Infectious bacteria have been causing problems for military campaigns since time immemorial. At the forefront has always been diarrhea, and with every deployment or armed conflict, diarrhea has taken its toll on unit readiness and the ability to operate at ones best. To counter this burden, the overseas medical research labs have been investigating and developing strategies to mitigate the detrimental effects of bacterial diarrhea over the last 30 years. Due to this effort, surveillance networks have been set up to help determine the most common causes of diarrhea within our troops and which bacteria are responsible for the most severe illness worldwide.
At NAMRU-6, we focused on diarrhea occurring within travelers to Peru, deployed troops as part of operations New Horizons and Beyond the Horizons, and within the local populations to get a pulse on which bacteria are causing diarrhea within South America and to determine if these bacteria are developing resistant to the antibiotics commonly used to treat these cases. This has become vital information in the development of countermeasures to keep our people healthy and to focus Department of Defense vaccine development efforts.
As part of our mission, we have been integrally involved in the pre-clinical trials of novel vaccines against some of the most common bacterial cause of travelers’ diarrhea. Vaccines against Campylobacter, enterotoxigenic Escherichia coli (ETEC), and Shigella are currently under development with the assistance of the Military Infectious Disease Research Program (MIDRP) and have the potential to provide needed protection against the morbidity associated with these common causes of diarrhea while deployed.
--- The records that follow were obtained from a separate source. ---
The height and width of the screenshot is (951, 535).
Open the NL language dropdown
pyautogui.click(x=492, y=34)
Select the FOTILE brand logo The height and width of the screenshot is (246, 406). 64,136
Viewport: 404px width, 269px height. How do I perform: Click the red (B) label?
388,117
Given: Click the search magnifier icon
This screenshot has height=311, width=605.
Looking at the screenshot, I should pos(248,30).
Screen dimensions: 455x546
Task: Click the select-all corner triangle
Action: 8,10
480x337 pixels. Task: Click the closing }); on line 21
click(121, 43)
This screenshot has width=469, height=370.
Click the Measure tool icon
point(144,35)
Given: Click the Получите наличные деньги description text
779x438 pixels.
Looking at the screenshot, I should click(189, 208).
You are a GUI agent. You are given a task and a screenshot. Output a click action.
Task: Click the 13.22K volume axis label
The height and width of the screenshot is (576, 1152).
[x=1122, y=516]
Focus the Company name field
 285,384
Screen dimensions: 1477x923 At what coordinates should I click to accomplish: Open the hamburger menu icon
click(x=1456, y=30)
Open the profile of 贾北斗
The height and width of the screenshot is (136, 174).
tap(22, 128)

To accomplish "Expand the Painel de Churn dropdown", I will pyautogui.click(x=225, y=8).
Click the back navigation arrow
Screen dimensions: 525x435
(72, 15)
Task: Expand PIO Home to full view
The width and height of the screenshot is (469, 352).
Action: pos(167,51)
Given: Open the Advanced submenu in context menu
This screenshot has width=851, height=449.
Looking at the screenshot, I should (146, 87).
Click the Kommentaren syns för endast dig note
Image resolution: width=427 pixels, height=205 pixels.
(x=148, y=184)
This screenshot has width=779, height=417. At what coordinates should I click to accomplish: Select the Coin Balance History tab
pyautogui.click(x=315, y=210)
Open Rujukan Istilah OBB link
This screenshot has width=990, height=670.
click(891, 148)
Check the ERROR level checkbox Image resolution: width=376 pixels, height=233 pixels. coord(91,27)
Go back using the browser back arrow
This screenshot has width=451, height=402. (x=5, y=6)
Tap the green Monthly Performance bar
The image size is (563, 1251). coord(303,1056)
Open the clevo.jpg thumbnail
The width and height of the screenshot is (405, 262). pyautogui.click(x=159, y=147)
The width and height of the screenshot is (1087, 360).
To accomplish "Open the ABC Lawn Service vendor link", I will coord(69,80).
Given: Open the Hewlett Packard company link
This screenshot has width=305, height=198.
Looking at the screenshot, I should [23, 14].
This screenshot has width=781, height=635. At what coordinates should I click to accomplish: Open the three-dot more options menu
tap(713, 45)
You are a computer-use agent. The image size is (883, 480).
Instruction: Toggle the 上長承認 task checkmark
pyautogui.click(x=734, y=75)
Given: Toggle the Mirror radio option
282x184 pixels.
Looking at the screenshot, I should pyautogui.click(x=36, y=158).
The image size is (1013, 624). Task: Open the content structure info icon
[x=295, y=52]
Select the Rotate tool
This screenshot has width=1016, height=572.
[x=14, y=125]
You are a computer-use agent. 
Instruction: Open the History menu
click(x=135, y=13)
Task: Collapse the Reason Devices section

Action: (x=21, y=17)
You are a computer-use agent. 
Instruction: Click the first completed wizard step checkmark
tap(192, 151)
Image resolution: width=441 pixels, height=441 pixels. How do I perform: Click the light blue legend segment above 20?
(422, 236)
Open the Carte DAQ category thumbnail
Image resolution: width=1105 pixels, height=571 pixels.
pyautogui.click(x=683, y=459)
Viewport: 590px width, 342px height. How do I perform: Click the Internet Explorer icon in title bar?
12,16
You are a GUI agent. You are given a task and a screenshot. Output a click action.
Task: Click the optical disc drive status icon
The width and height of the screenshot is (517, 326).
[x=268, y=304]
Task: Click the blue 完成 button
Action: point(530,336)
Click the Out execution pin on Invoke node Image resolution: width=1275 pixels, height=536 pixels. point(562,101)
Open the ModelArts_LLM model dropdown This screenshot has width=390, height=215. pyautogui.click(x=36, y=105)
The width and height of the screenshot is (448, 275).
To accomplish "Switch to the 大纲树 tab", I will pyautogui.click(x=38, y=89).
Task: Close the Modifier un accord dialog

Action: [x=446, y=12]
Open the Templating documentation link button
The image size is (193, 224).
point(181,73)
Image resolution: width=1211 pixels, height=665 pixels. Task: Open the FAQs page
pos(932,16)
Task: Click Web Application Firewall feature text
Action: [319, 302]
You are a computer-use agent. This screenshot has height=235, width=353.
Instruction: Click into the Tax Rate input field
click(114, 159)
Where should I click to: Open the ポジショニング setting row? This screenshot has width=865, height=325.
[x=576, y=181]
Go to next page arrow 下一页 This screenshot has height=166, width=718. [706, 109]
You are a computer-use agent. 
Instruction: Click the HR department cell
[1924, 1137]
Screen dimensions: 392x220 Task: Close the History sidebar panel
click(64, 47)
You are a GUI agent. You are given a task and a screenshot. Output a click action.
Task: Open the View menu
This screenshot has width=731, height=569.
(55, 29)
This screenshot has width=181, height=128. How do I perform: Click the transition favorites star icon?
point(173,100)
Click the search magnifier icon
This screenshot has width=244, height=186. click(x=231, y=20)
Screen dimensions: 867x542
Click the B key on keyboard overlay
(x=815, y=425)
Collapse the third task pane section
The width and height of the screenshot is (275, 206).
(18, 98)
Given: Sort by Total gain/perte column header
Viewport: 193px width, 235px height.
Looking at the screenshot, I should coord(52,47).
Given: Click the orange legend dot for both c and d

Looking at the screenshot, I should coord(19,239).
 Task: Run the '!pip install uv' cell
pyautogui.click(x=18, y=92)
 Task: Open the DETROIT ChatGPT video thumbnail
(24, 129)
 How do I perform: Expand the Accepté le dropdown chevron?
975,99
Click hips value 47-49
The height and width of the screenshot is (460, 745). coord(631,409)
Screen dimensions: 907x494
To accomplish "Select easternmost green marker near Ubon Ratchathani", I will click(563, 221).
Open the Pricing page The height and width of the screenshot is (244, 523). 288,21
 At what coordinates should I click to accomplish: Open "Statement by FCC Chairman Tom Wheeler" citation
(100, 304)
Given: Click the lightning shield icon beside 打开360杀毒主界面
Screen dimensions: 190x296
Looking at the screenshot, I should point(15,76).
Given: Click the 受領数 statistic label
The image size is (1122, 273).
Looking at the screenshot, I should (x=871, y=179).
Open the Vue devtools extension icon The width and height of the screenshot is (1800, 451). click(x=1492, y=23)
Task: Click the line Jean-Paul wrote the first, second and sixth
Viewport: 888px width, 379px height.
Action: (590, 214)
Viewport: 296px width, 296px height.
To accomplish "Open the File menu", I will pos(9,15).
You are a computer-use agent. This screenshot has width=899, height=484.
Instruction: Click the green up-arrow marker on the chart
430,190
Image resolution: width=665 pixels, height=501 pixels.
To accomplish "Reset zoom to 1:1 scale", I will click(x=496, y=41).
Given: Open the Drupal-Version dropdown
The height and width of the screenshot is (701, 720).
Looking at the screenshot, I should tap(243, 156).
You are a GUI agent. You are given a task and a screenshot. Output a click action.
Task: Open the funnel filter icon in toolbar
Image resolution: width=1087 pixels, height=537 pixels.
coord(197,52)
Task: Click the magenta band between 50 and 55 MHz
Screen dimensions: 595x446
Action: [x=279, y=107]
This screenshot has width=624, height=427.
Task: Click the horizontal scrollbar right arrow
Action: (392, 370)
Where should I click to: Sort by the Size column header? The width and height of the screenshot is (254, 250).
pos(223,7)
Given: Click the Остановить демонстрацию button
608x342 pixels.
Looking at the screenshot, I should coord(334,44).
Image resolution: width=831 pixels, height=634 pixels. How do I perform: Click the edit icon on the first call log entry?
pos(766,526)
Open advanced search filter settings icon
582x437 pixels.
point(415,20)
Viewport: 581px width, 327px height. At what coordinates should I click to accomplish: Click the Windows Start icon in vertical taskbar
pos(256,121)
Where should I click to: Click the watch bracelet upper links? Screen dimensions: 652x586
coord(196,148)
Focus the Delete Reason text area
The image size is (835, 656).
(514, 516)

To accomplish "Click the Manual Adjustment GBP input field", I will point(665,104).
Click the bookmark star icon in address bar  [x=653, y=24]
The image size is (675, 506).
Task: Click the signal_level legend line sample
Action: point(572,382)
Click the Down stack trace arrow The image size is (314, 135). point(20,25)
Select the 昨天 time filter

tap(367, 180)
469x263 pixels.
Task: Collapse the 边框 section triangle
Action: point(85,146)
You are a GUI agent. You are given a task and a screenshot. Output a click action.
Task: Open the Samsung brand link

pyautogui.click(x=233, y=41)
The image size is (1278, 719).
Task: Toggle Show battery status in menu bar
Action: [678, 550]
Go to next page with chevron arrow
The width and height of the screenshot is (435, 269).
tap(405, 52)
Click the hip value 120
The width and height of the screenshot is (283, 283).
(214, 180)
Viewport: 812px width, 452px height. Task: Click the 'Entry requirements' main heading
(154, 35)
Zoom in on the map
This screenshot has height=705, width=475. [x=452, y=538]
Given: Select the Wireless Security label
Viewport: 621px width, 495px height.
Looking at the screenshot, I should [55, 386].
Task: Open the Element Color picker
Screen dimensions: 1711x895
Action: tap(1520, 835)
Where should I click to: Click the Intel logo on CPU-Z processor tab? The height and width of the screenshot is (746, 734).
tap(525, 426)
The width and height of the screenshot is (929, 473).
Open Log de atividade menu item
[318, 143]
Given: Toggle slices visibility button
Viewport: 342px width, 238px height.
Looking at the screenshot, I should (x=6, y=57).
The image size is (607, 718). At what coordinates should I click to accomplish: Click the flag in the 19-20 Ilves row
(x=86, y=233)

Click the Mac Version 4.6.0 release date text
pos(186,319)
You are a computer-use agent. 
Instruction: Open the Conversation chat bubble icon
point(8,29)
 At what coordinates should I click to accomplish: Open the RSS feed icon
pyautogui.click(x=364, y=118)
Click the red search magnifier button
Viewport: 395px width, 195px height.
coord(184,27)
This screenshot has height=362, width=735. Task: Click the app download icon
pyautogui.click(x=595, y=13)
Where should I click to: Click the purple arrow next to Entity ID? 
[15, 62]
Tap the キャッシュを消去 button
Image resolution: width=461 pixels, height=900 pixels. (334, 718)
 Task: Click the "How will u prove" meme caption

Another potential morbidity for deployed service members are wound infections. Wounds and hospital acquired infections have become more difficult to treat in recent years due to multi-drug resistant bacteria which are harder to kill with standard antibiotics. As shown with recent conflicts in South-West Asia, these bacteria have complicated hospital courses for our wounded service members and have proven to be a global health threat. Given this threat, NAMRU-6 is spearheading surveillance in South America for the presence of resistant organisms with the potential to cause severe hospital or wound infections. In concert with multiple military and civilian hospitals within the city of Lima, Peru and within the Amazon town of Iquitos, isolates known to cause hospital acquired infection and those associated with wound infections are collected and analyzed for the emergence of resistance and for virulence factors which make them more deadly. Through our efforts, we are beginning to fully grasp the scope of the problem and to develop strategies to counter this global health threat.
Although the Bacteriology Department at NAMRU-6 is only one department in one overseas lab, it is part of a bigger system whose strength is in its connectivity to the region and its ability to form channels of communication between institution and researchers with a common goal. Through this teamwork, progress toward mitigating and or eliminating infectious disease threats will remain progressive.